I know that the way I teach changed enormously when my body was injured a few years ago. I suddenly realized that what I talked about was very, very challenging. Accepting what is in life is a challenge. And we shouldn't talk about it lightly.
The way out of that is to do what the Centre of Gravity is doing, not just throw the precepts in to our physical practice as an interesting spice, but to make them the axis. Our relationships is what this is all about, right? How do we relate to the world, inwardly and outwardly.
To show myself more honestly and openly, Michael speaks about giving our faces, which is something I have been practicing since I was as child, not knowing it was a practice, and this is it. Not hiding ourselves and when we let down our defences it gives others the space to do that too.
So back to the role as a teacher. I see that as my role. To be open and not afraid to fail ... on stage.
To encourage my students to honour their inner experience foremost, but not only that, because if I'm not what I say, if I don't really practice this, then there is a discrepancy between my words and the felt experience and bodies sense that.
Intelligent bodies.
So it can't be faked. We can't pretend to be open and humble and loving and kind and patient and forgiving, or rather we can but then we are perpetuating what already rules the world.

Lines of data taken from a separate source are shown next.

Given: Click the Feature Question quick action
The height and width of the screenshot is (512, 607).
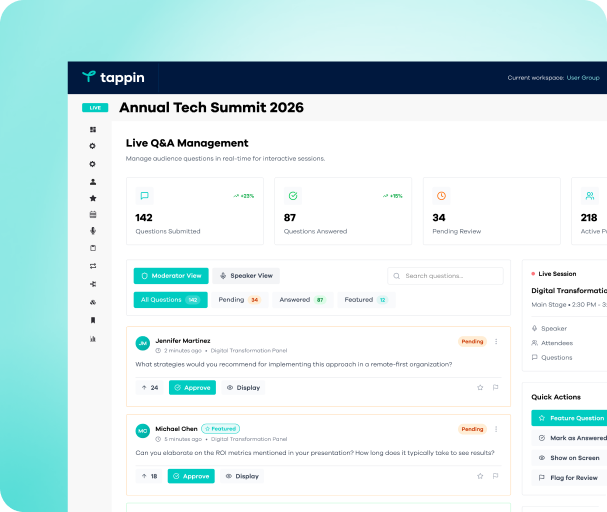Looking at the screenshot, I should click(570, 417).
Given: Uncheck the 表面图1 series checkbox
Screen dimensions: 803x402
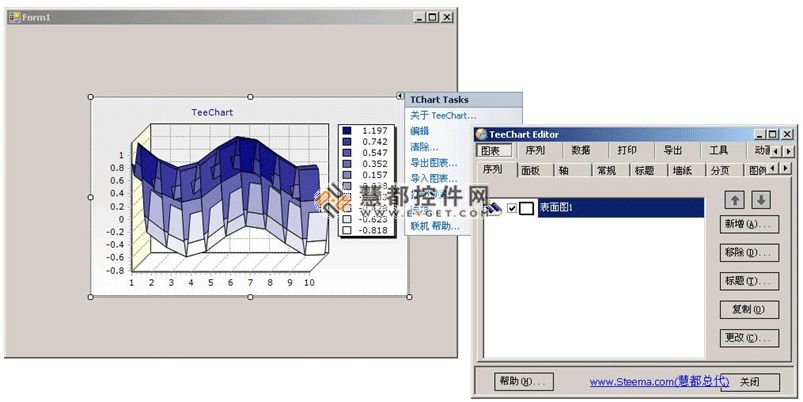Looking at the screenshot, I should click(x=513, y=208).

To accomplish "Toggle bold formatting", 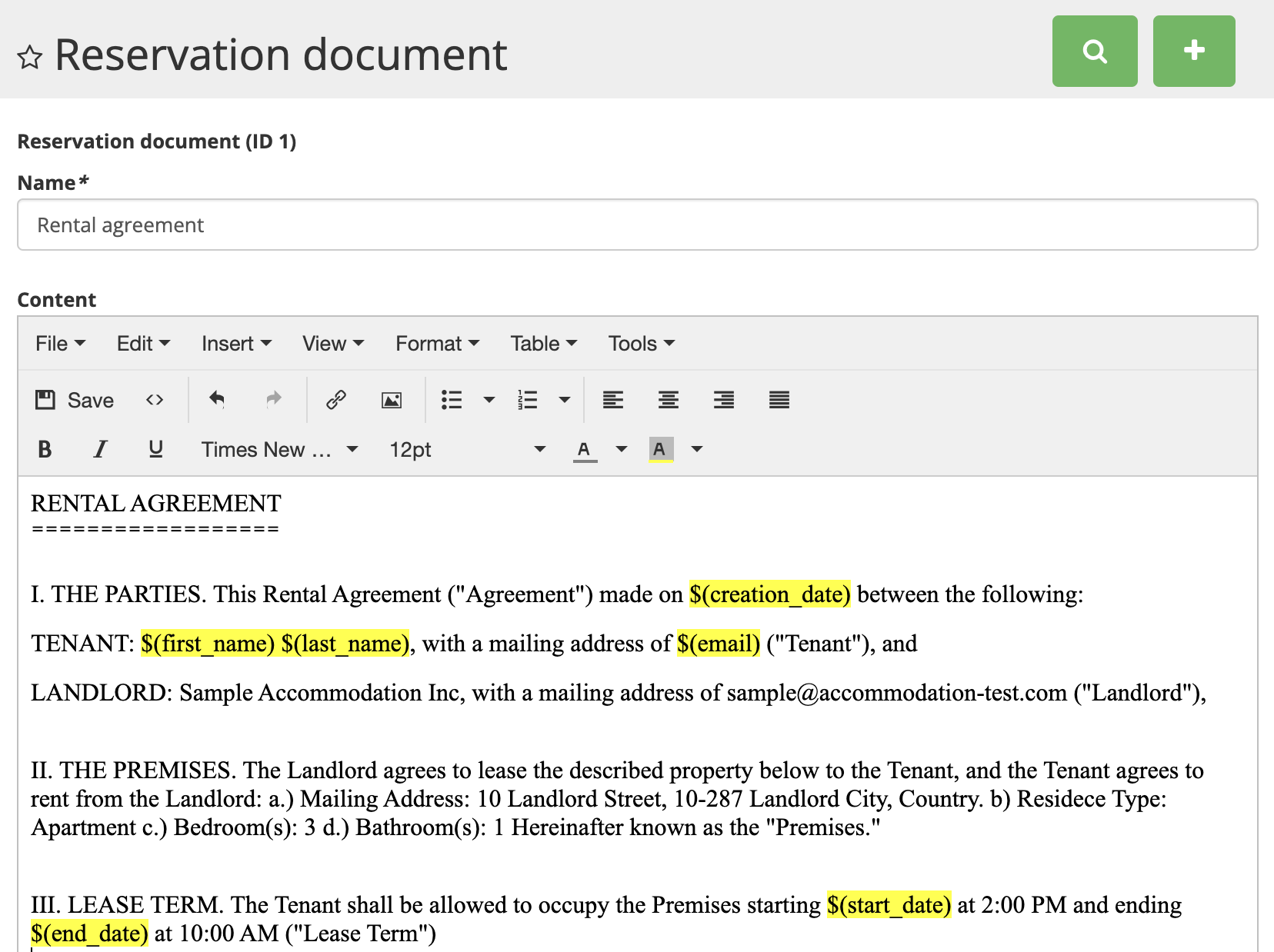I will click(x=45, y=449).
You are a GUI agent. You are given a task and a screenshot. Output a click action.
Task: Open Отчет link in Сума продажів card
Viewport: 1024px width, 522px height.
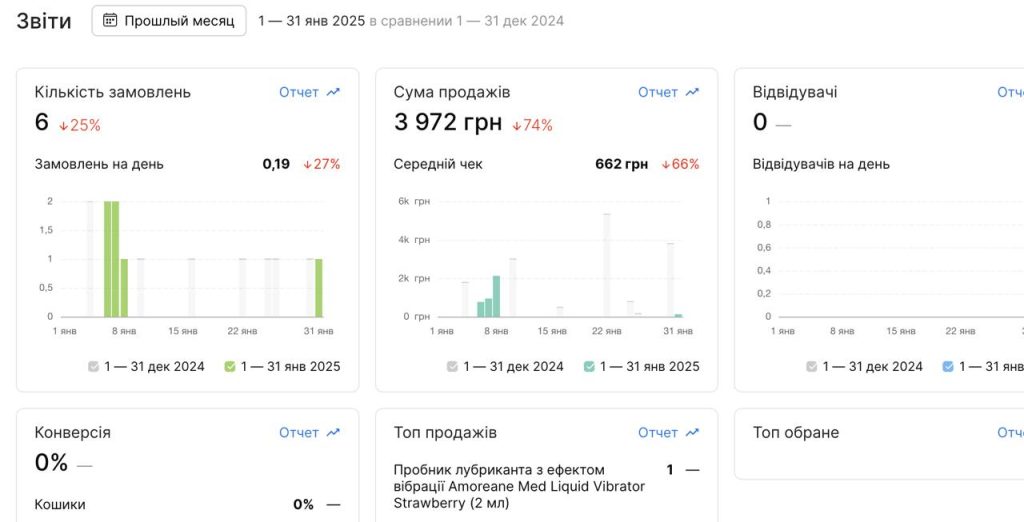(x=658, y=92)
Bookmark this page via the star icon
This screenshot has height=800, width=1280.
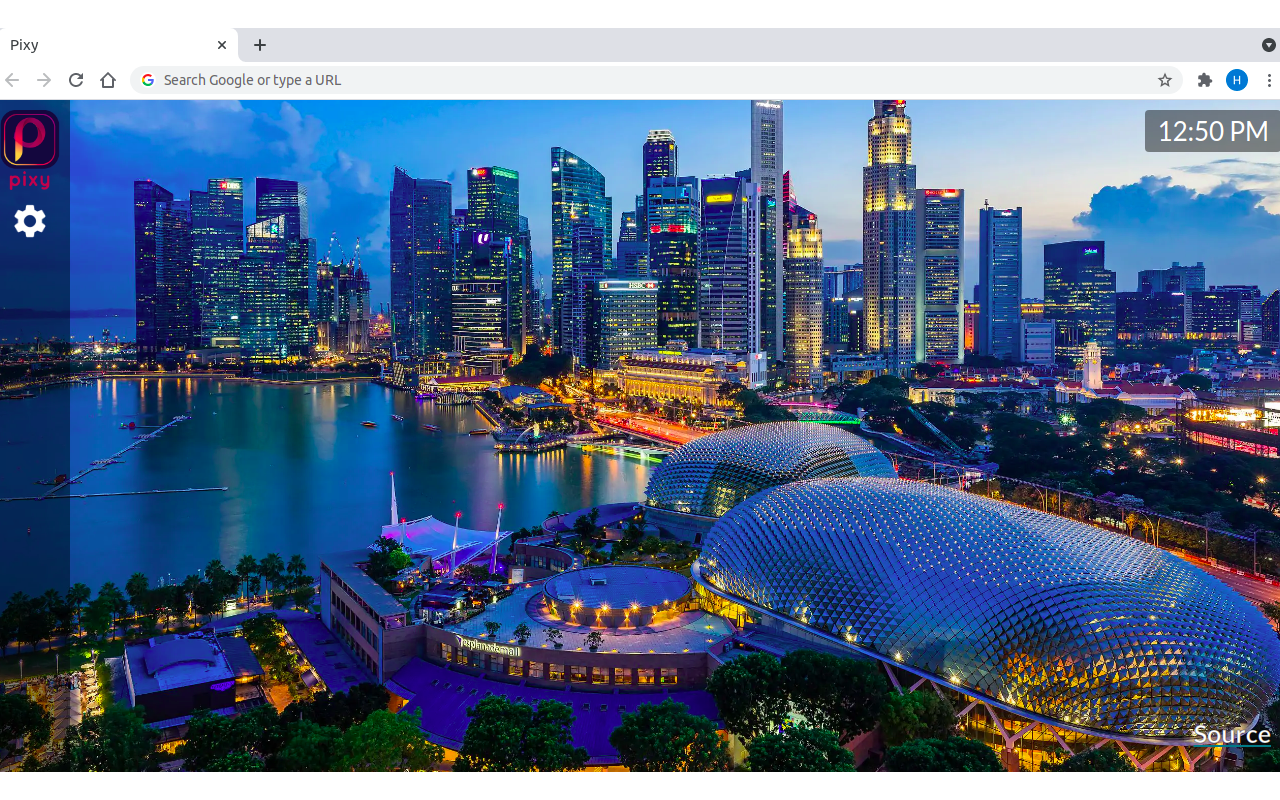coord(1165,80)
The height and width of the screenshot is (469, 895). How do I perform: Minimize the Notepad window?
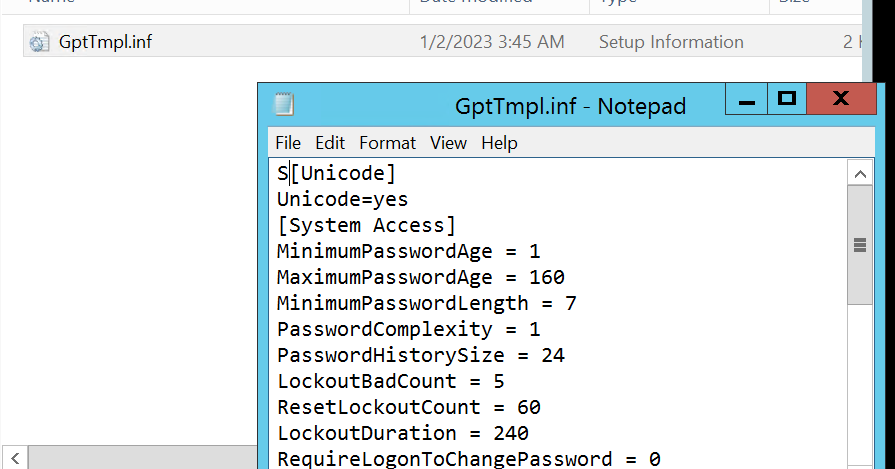click(746, 99)

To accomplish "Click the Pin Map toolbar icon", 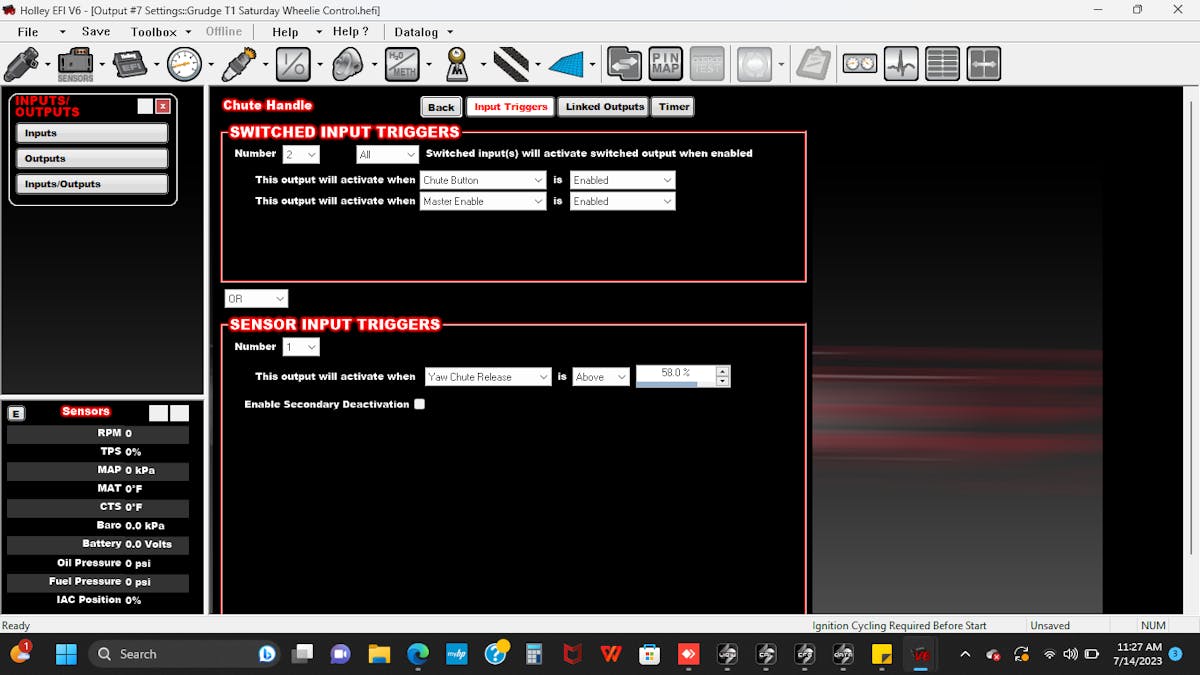I will [665, 64].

So if I mean this, and I do, then as a teacher I have to put myself on the line.
And I have to approach my students wirh due respect and humility, because I can't know their paths completely, I can't know their experience, I can only try to put myself in their shoes: How would that feel to be that body and can I touch them from that place?
After all, the only thing I can really honestly teach is to trust the process. I can't give them anything. I can't promise them that everything will eventually fall into place, and they will live happily ever after. as a matter of fact I can promise them the opposite. Life will always change, and things fall into place and out of place.
This is an item that is hard to sell. And that is a good thing. Michael said that long ago and that stuck with me: Yoga is countercultural. If it isn't, it aint yoga.
Thank you for taking time out to read this.